Kingdon-Ward wasn’t the first to come upon this tree, which grows wild through the Eastern Himalayas, from Nepal to India’s North East Frontier Area. That honor goes to Francis Buchanan-Hamilton, an earlier botanical explorer who may have been the first western scientist in Nepal, in 1802-03, with a diplomatic mission led by a Captain Knox. He gave the type locality for M. doltsopa as Narainhetty or Narayan Hetti, near Kathmandu. His Account of the Kingdom of Nepal also mentions other trees “hitherto unnoticed by botanists.” 

Trained in medicine in Scotland, Buchanan-Hamilton was surgeon to the British governor-general in Calcutta, somehow finding time also to organize a zoo and catalogue the fish of the Ganges. In addition to Nepal, he made plant-collecting forays all over India before settling down to run the Calcutta botanical garden in 1814.  

You have to hand it to those Indiana Joneses of botany. Prospecting for plants on the borderlands of China and India could be a dicey business. There were precipitous mountain trails and steamy leech-infested lowlands, endemic diseases, and local folk who had never seen a westerner and were none too happy to meet their first. Neither were the dogs, the large and surly Tibetan mastiffs.  

The explorers left behind some great books—many of Kingdon-Ward’s travelogues are still in print—and enriched our gardens with a bounty of rhododendrons, primroses, poppies, maples, and more. Michelia doltsopa is a standout among them. In the wild, it reaches a height of 90 feet and is harvested for its timber. “For carpenter’s work a preference is given to the Champa or Michelia, which is certainly a good kind of timber,” wrote Buchanan-Hamilton. Cultivated specimens are much shorter, 25 to 30 feet. Growth habit can be bushy or narrow and upright; older trees have broader crowns. Michelias in general prefer full sun or partial shade and well-drained, humus-rich, neutral-to-acid soil. 

Like their magnolia relatives, Michelias—there are some 50 species—flower in winter. Theirs is a venerable family. Magnolias and their kin have been traced back to the Cretaceous era, 95 million years ago, when the flowering plants were just emerging. Darwin considered the origin of flowering plants “an abominable mystery,” and their history is still murky. It appears, though, that the oldest flowering trees may have been magnolias or something like them. 

Before the advent of bees or butterflies, they were probably pollinated by flies or beetles as many magnolias still are. 

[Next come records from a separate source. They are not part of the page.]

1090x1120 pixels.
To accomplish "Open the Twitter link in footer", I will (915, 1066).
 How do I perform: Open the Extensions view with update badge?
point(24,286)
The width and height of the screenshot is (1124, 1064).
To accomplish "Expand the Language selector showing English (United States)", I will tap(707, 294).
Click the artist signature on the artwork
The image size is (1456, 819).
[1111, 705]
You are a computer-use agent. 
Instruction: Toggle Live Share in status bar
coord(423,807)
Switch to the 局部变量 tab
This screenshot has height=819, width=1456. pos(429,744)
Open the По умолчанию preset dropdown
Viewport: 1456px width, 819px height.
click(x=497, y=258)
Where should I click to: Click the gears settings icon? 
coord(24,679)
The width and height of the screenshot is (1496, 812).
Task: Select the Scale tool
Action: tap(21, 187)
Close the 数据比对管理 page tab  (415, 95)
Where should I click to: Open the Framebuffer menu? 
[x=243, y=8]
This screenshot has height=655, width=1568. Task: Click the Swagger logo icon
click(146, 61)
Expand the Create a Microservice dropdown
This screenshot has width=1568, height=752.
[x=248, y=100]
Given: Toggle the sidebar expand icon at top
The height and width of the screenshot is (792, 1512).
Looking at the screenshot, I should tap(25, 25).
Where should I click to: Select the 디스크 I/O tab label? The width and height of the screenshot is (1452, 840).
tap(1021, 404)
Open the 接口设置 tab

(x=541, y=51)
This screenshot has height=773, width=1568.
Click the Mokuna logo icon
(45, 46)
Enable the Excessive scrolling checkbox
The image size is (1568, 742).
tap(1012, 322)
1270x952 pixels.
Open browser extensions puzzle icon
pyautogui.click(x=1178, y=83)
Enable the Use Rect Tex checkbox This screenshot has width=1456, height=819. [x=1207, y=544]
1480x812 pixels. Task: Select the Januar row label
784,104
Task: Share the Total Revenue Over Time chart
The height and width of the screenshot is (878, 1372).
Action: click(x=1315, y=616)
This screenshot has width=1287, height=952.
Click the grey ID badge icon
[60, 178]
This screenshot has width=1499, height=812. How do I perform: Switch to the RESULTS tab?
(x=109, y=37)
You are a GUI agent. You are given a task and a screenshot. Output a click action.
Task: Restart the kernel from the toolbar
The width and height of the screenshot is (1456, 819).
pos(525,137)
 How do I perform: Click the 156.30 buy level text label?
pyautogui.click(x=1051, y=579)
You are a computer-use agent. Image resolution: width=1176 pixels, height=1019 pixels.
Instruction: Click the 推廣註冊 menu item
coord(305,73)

Now found only in East Asia and eastern North America, the magnolia family once had a much wider distribution. Their fossils have turned up in Idaho, England, even Greenland. But the world was warmer then, and climate change—the drying of the American west, the glaciation of Europe—pushed the magnolias into their present refugia. The remnant distribution of the family is paralleled by other plants, including ginseng, and a few animals, notably the alligators, paddlefish, and giant salamanders. We’re lucky to have these beautiful survivors, bringing a touch of the Mesozoic to city streets and yards.  

 

Photograph by Joe Eaton:  

At its peak, the white flowers of Michelia doltsopa glow against the leathery dark-green leaves.